**Task prompt**
Copy the listing from the line containing "Select SemiBold in the font family list" through the line containing "Action: [21, 135]", inclusive, with every request kept. Add 89 to each coordinate in the answers and leave all other lines unchanged.

>> begin

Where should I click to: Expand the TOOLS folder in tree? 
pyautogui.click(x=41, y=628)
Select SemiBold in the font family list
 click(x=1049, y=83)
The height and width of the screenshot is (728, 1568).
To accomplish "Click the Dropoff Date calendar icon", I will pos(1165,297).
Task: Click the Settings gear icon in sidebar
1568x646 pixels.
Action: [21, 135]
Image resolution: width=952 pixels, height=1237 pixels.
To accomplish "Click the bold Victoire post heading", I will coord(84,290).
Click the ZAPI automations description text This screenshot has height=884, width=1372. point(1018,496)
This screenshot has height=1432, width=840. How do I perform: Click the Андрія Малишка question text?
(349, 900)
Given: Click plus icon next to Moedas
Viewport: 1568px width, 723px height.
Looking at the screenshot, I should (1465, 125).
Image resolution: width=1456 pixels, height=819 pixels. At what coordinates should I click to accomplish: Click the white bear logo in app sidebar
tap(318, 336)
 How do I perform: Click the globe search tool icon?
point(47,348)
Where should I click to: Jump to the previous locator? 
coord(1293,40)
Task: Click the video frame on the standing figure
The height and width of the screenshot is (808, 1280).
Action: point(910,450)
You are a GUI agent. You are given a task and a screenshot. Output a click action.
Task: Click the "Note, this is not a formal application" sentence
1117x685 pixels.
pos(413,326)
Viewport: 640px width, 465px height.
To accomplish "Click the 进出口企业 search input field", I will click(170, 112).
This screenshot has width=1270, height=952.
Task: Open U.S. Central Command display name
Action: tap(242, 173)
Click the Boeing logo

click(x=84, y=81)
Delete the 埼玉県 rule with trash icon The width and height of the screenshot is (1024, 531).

>> end

**Reply to the task**
Select SemiBold in the font family list
 click(x=1138, y=172)
The height and width of the screenshot is (728, 1568).
To accomplish "Click the Dropoff Date calendar icon", I will pos(1254,386).
Task: Click the Settings gear icon in sidebar
1568x646 pixels.
Action: [110, 224]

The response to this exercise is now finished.